Yeni bir sınav dönemine girmiş bulunmaktayız. İlköğretim öğrencileri bu hafta sonu SBS’ ye girecek. Seçimlerden sonra da 5 basamaklı şekilde LYS gerçekleşecek. Artık ilkokuldan itibaren başlıyor sınav maratonu, 11’li yaşlardan itibaren dershanelere hapis olan öğrencileri, önlerinde 7 yıllık bir sınav stresi bekliyor. Kimisi da

Sınavlar, skandallar, değişen ve değişmeyenler
Paylaş
İmran Kurt

Yeni bir sınav dönemine girmiş bulunmaktayız. İlköğretim öğrencileri bu hafta sonu SBS’ ye girecek. Seçimlerden sonra da 5 basamaklı şekilde LYS gerçekleşecek. Artık ilkokuldan itibaren başlıyor sınav maratonu, 11’li yaşlardan itibaren dershanelere hapis olan öğrencileri, önlerinde 7 yıllık bir sınav stresi bekliyor. Kimisi daha iyi bir liseye yerleşmek için, kimisi ise bir üniversiteye “kapak atabilmek” için. Yaşamın en güzel yılları test başlarında, dershane kütüphanelerinde sorularla boğuşarak harcanıyor artık.

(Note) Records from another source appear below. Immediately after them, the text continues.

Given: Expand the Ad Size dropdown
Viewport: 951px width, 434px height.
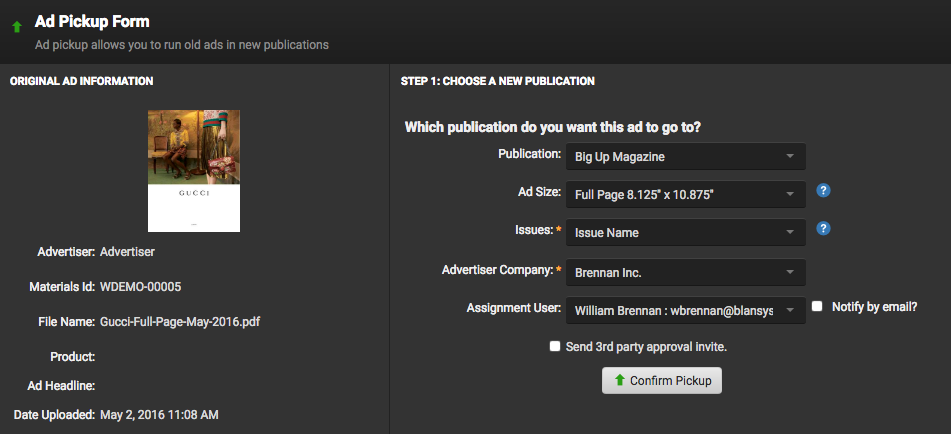Looking at the screenshot, I should (x=685, y=194).
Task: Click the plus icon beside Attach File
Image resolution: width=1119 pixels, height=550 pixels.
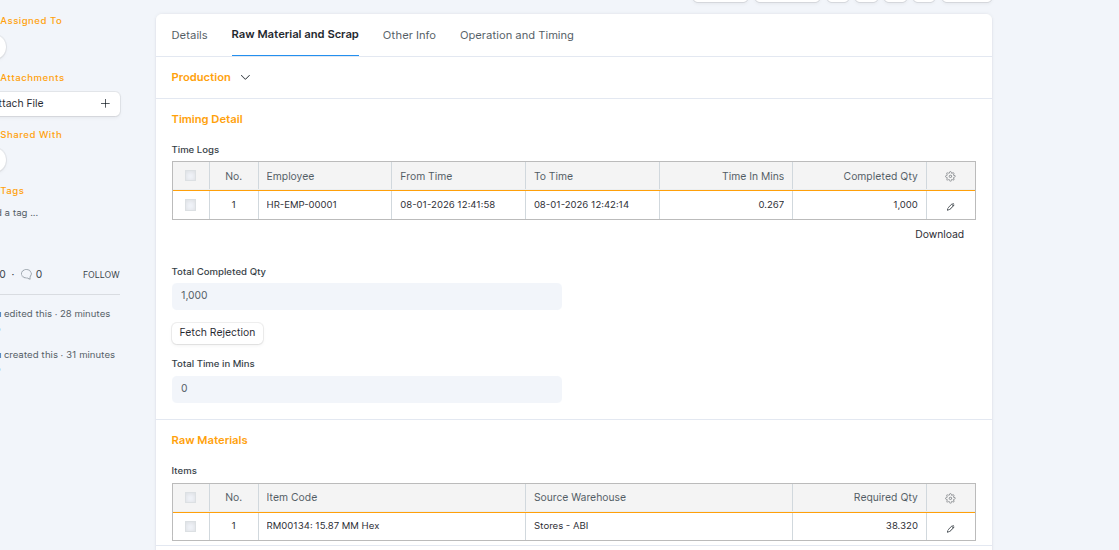Action: (x=105, y=103)
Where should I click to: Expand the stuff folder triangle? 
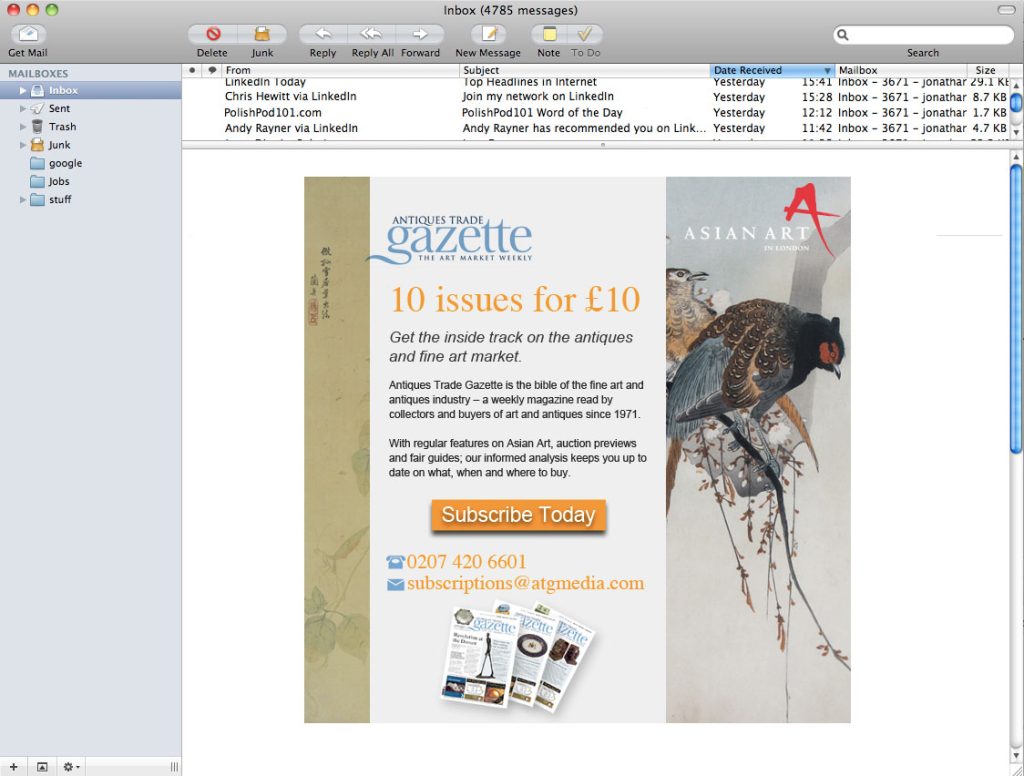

Milyarlarca para yatırılıyor “iyi bir gelecek” için. Ama bu çaba bile yetmiyor bir şeyler kazanmaya. Çünkü asıl adaletsizlik sınav sisteminin var olması. Hiçbir şekilde eşit şartlara dayanmayan sistemde parası olan daha iyi dershanelerde, daha iyi okullarda okuyor, gerekirse özel derslerle takviye yapıyor. Parası olmayan ise elinden geldiğince bir şeyler yapmaya çalışıyor. Ve senelerce görülen eğitim 2-3 saatlik sınav duvarına aşamazsan boşa çıkıyor. Ve her yıl sınavlardan sonra tanıdık manzaralar çarpıyor gözümüze gazetelerde, televizyonlarda, bunalıma giren ve intihar eden öğrenciler.

Geçen sene bir ilkokul öğrencisi sınav bunalımı yüzünden intihar etti, bunu çok değerli eğitim bakanımız veya iktidar unutmuş olabilir. Peki bu arkadaşımızın ailesi, arkadaşları, bizler… Bu sene de YGS sonuçları yüzünden İsmail ve Sıdıka arkadaşımızı sınava kurban verdik. Sistem zaten adaletsizken ve eşit değilken bir de bu sene YGS’de şifre skandalı patlak verdi. Sorular şifrelenmiş belirli dershane öğrencilerine ve onların çevrelerine verilmişti. Böylesi emek gaspına karşı, yüz binlerce  liseli aileleriyle kendileriyle dalga geçen kurumlara, sınavlara, skandala karşı sessiz kalmadı ve haftalarca alanlara çıktılar. 30 yıl sonra Türkiye tarihinde ilk defa liselerde kitlesel boykotlar gerçekleşti. İl il büyük eylemler örgütlendi ve haftalar süren bir mücadele başladı. Hükümet hakkını arayan öğrencilere, ailelerine, bu skandala itiraz eden öğretmenlere provokatör dedi, alanlara inen gençlerin karşısına “5-10 bin genç” çıkarmakla tehdit etti. Tatminkarca kotlularında oturanlar, kendilerinin elleri öpülesi, iyi birer insan olduklarından bile utanmadan bahsettiler. Ali Demir’in istifasını isteyen bizlere karşılık devlet erkanı “tek fikir” oldu, korudu.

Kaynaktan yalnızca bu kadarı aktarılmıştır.